▼
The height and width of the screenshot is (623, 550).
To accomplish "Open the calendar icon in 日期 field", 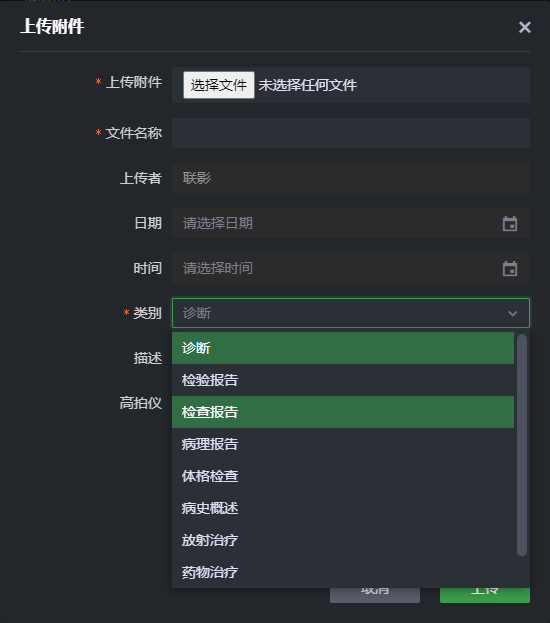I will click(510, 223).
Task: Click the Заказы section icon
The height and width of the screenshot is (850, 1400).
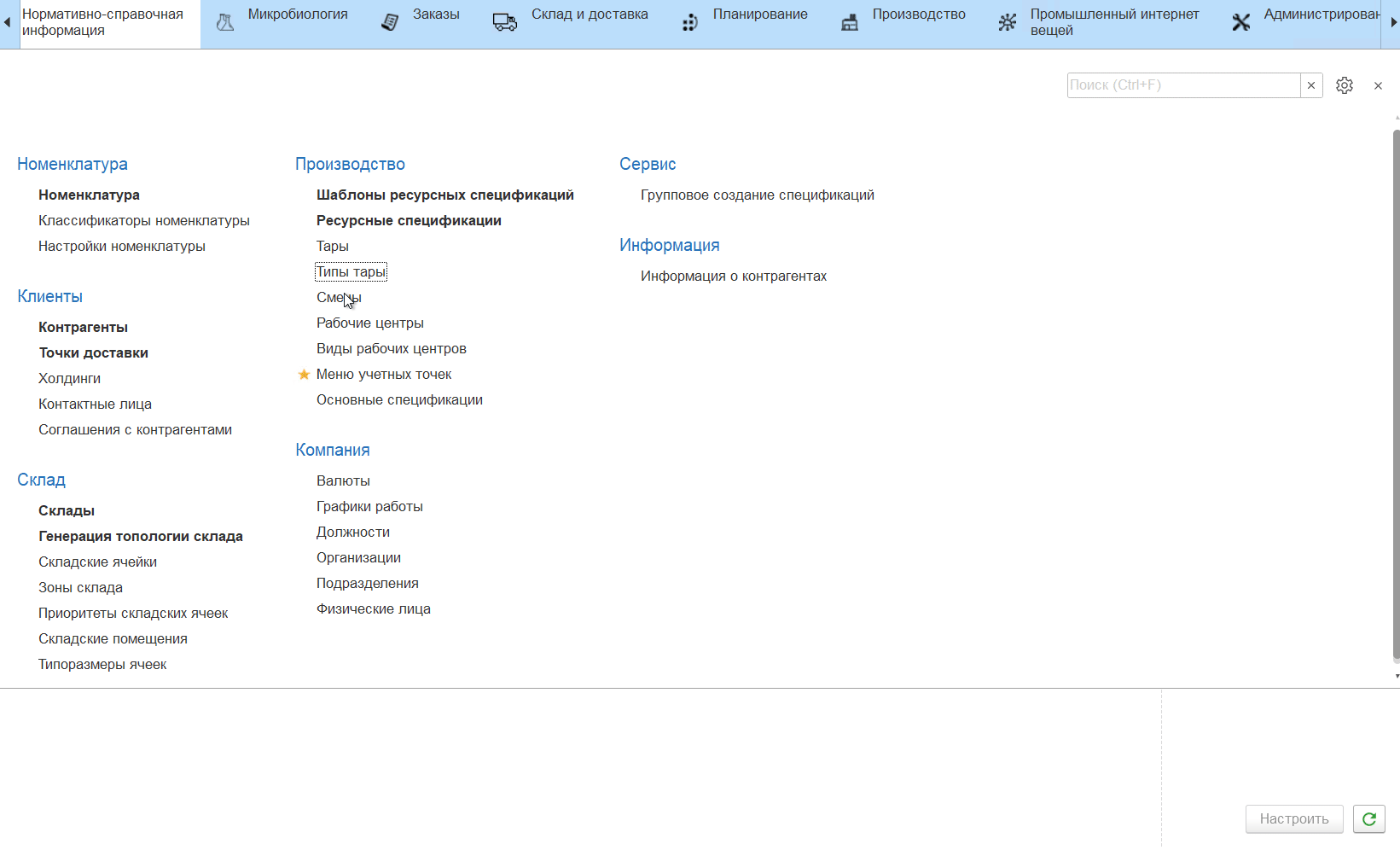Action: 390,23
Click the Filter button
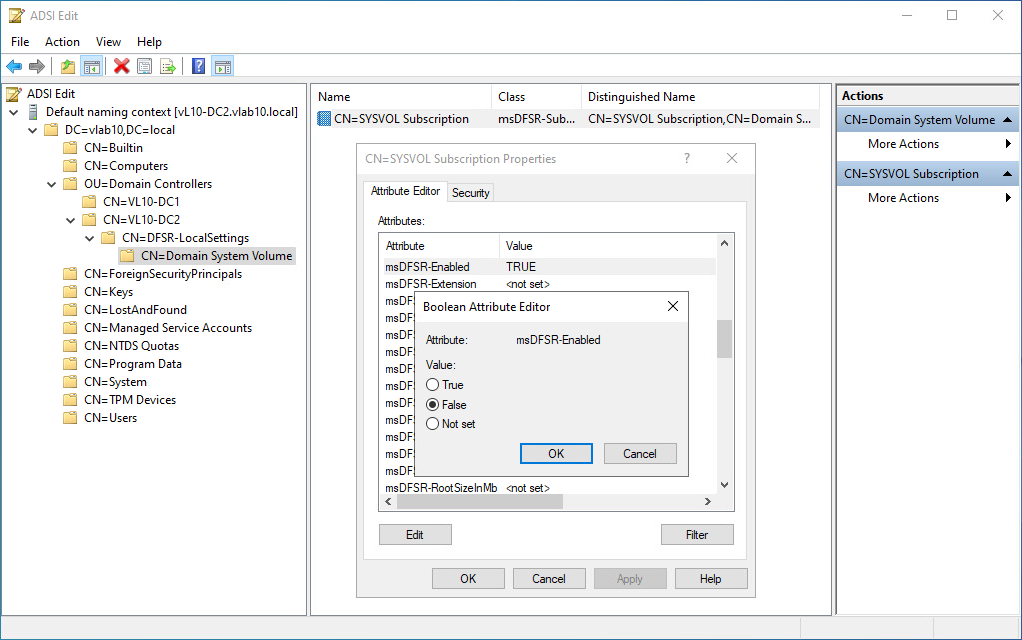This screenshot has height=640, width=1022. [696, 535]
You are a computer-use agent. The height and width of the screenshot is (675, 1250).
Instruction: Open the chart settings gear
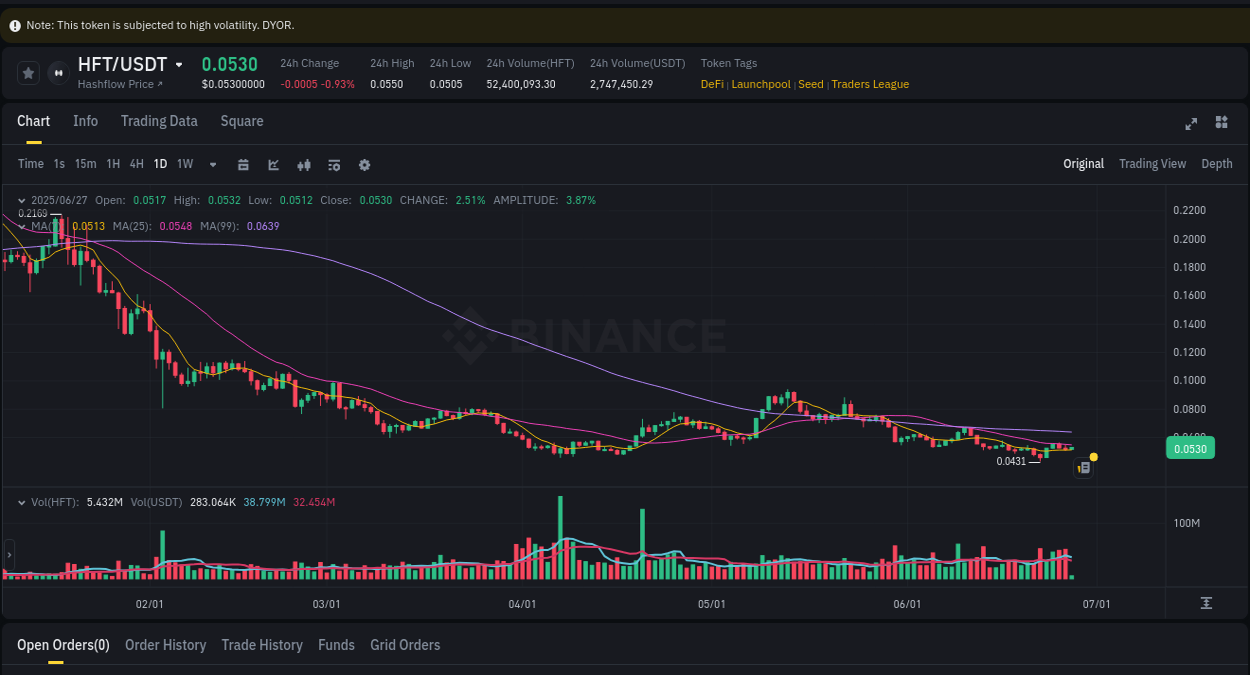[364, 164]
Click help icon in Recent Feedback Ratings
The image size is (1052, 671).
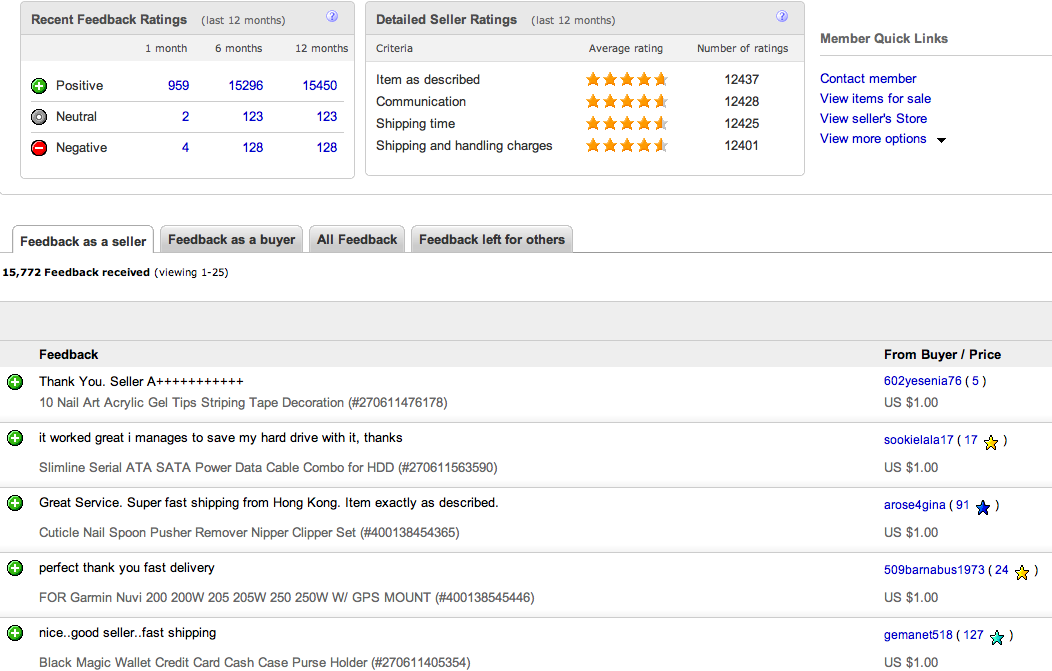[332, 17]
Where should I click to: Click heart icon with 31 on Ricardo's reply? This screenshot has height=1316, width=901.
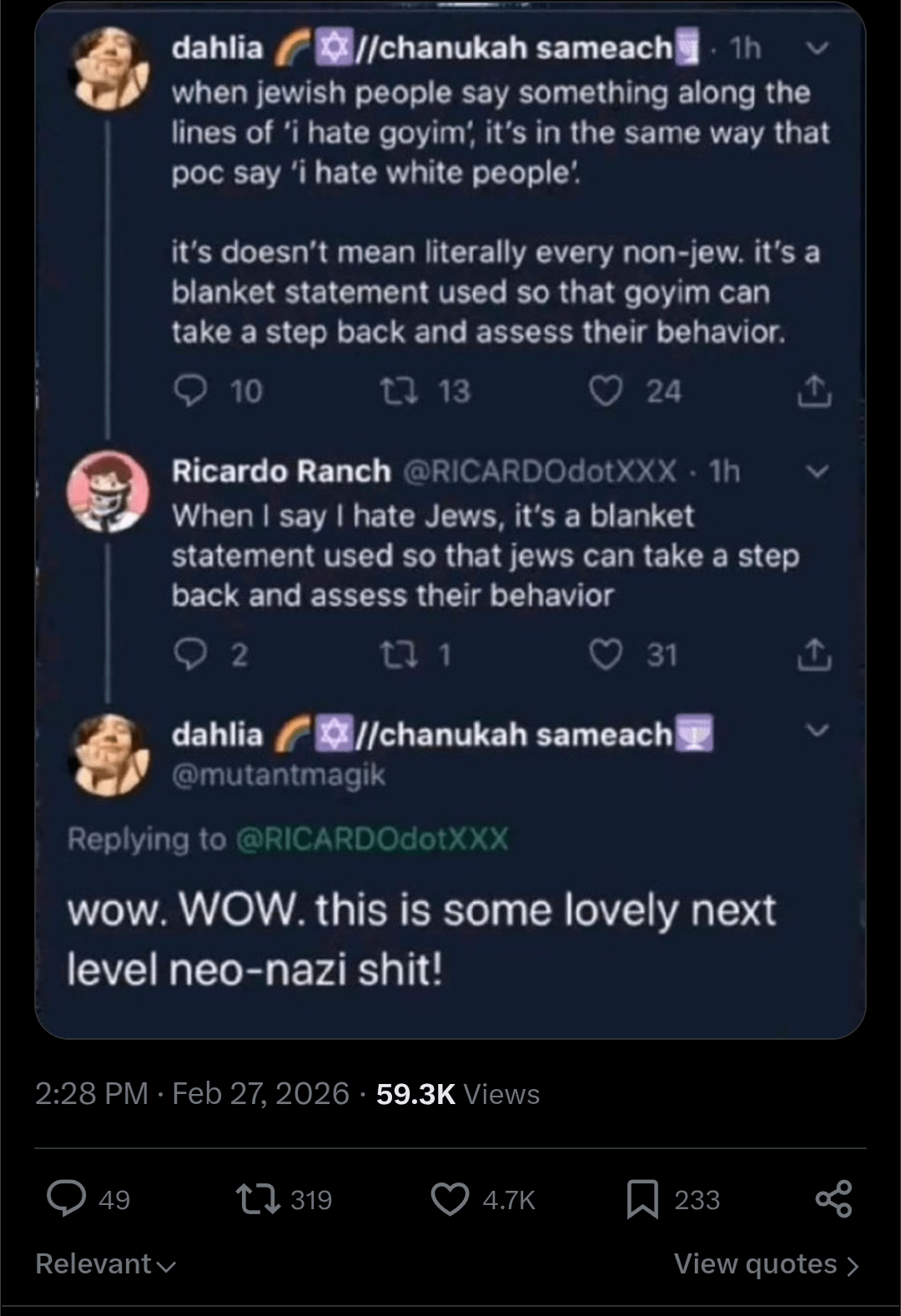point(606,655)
▲
The copy should begin at the line containing "The image size is (1052, 671)." and end at the last line of the data above; please restate those lines word for word without the pictures.

The image size is (1052, 671).
[332, 17]
Where should I click to: Click heart icon with 31 on Ricardo's reply? This screenshot has height=1316, width=901.
point(606,655)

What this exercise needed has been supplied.